Habitat: The species is known to occur from the intertidal to the subtidal in a range of substrates including hard rock face and Zostera marina (eel grass) beds.
Description: This large brown alga has recorded at several locations around the coast of Ireland. S. muticum in its invasive territory differs greatly to specimens in its native Japanese waters. Sargassum can grow up to 16 m in length, forming floating mats on the sea surface. It can grow up to 10 cm per day, and it also has a long life span of 3-4 years. Dense mats of Sargassum can form very quickly. Fronds, if detached, can continue to shed germlings as they drift. The loss of an entire frond is not fatal to the weed, as a new frond can grow from the primary axis that remains.
Origin and Distribution: Native to waters off Japan and Korea but is now present in continental Europe and Britain. The species is known to have been present at the Isle of Wight in 1973 but may have been present in Europe as early as 1966. It has since spread from the original site of introduction and is known from Norway to Spain. S. muticum is also known to have invaded North America from the 1940’s onwards.

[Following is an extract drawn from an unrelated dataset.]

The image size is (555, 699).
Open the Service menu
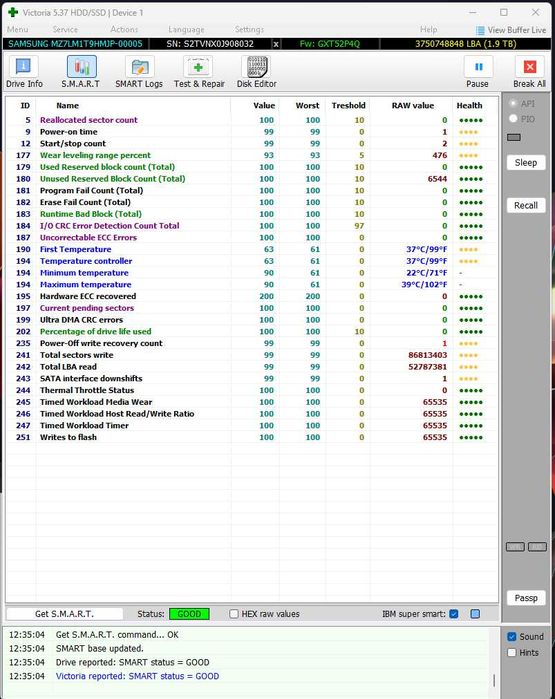(x=65, y=29)
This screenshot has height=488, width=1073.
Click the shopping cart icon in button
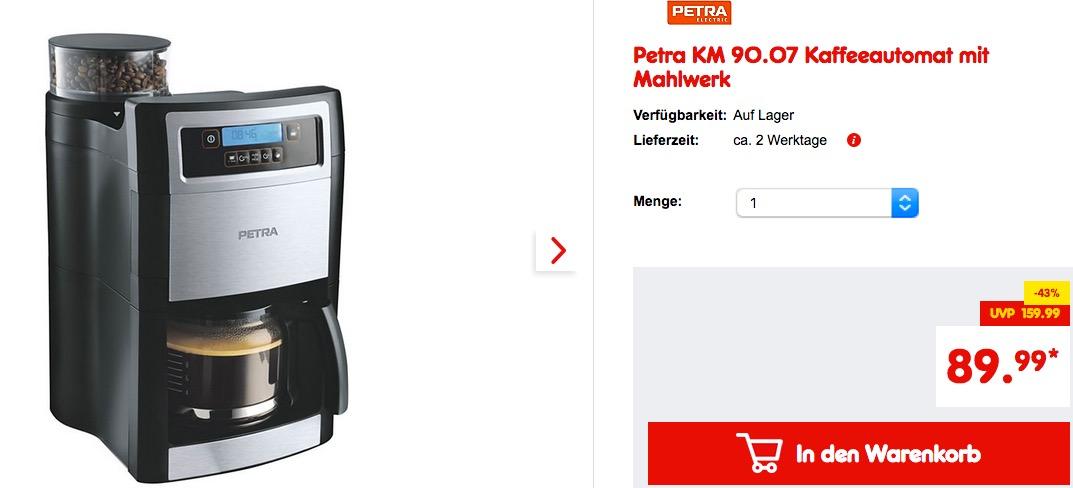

Impacts: The species can occupy hard substrates on sheltered shores where it can from dense monospecific stands excluding other species. Dense S. muticum stands can reduce the available light for understory species, dampen water flow, increase sedimentation rates and reduce ambient nutrient concentrations available for native species.
How did it get here? It is believed that this species arrived with oyster spat introduced for commercial purposes.
Where is it found in Ireland? Species is now widespread around the coast of Ireland with definite records in Counties Down, Louth, Wexford, Cork, Kerry, Galway and Sligo. It is likely that the species has a much wider distribution and will spread to new areas to colonise all coastal areas.